I had a friend come online a little while ago to chat to me on messenger to tell me that she had had to have her cat put to sleep tonight. Her cat was 19 years old. She was crying and talked about how she had been with the cat when the vet euthanaised her. As she talked to me I could feel her pain at the sadness of losing a animal companion that she had shared so much time with.
I totally understood how she feels because when we were growing up we had a little dog that my dad brought home one day and held her in the palm of his hand.....she was a fox terrier cross and we called her Midge. She was particularly special to us because my father was killed when I was almost seven years old and so she was a memory of my father in a way. Oh how we loved that little dog. Everyone in the neighbourhood knew her. If she wasn't sitting in our yard, she went next door. She was happiest when she was around people. She slept in the house and most often slept on or in our beds.

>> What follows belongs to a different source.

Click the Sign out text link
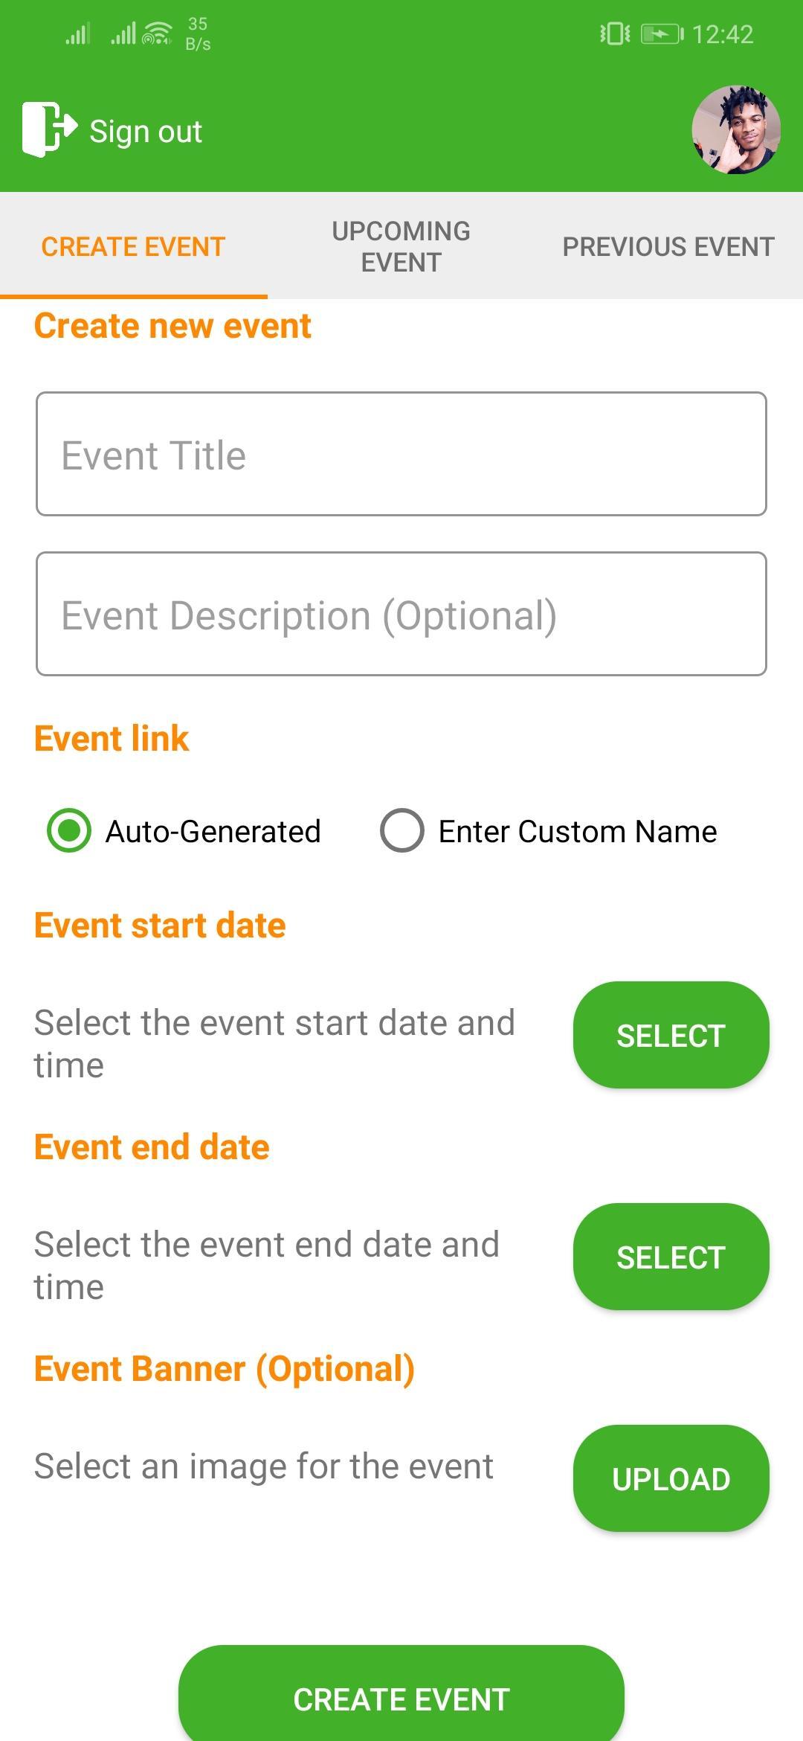tap(146, 132)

I don't honestly know how she survived to be an adult dog. We all loved to dress her up and push her around in the dolls pram, or we'd put her in the wheelbarrow and wheel her around the back yard or down the street. The worst thing that ever happened to her was that my brothers decided one day that they were going to teach her tricks and so they tried to teach her to climb a ladder. Well it never did quite work and when she finally fell off the ladder she broke her leg. I'm not sure how much it cost my mother to go to the vet that day, but I can tell you she was none too happy.
If you were sad or happy there she would be right beside you. If you were sad it was almost as though she understood that you were sad. You could tell her your deepest fear, or saddest moment and she seemed to listen and just be there for you.

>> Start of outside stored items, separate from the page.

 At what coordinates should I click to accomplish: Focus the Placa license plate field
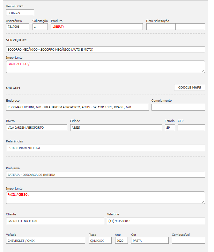pos(100,241)
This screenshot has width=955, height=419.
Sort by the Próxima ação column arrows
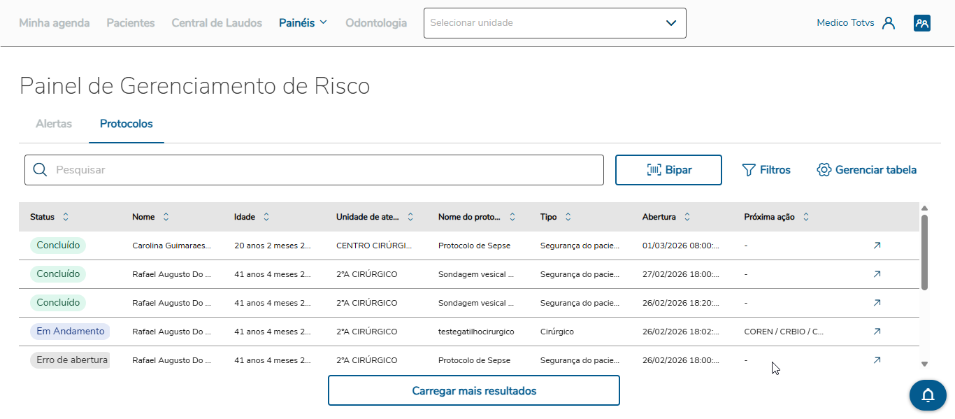[x=805, y=217]
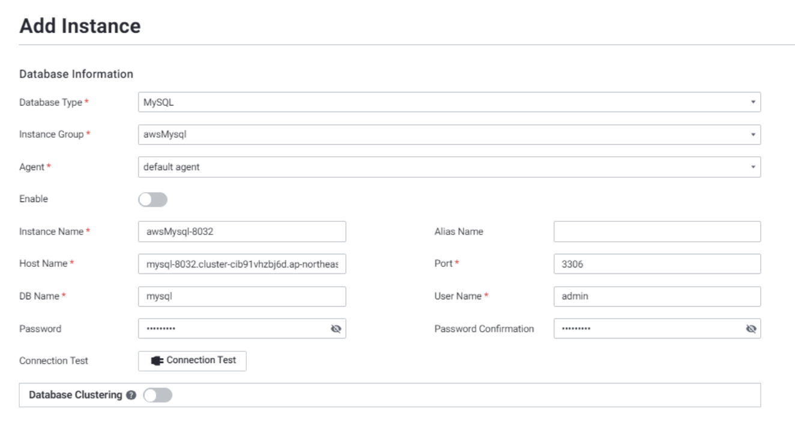
Task: Turn on the Database Clustering toggle
Action: click(157, 396)
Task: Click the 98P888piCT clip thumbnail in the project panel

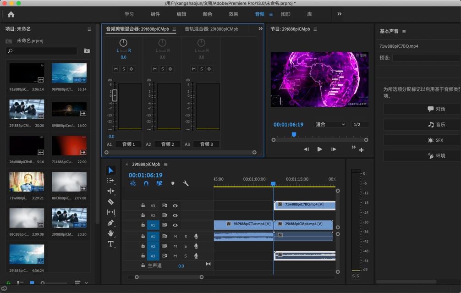Action: click(x=69, y=73)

Well the day finally came that she got ill and we were told by the vet that she was dying. He said that we could take her home, but that when certain things happened it would be the end of her time and then she would probably be in pain. He said that the kindest thing to do would be to put her to sleep then so that she didn't have to suffer any longer.
Sure we cried a lot, and wished that we didn't have to do it, but in the end we knew that it was the kindest thing to do. So off we went to the vet with her. The vet said that it would be quick and that she would just go off to sleep. While we all stood around the vet took care of everything else and very quickly she slipped into a peaceful sleep at which time her heart ceased to beat. Midge was 13 years old......much older in dog years.
We were all sad, but knew in the end that we had done the kindest thing for her. I imagine at that moment when she slipped from this world to the next she was running around in fields of green grass and she was once again the happy little dog that I knew from my childhood.
So to my friend D, I have written this little story in memory of your precious animal companion Jacqui and all the joy and happiness that she brought to you in her lifetime. May she be in the next life, young again, running, sleeping and playing as she did in her younger days. I know that you will miss her and it will take time to get over her passing. You will never forget her and she will always be in your heart. She had a good life.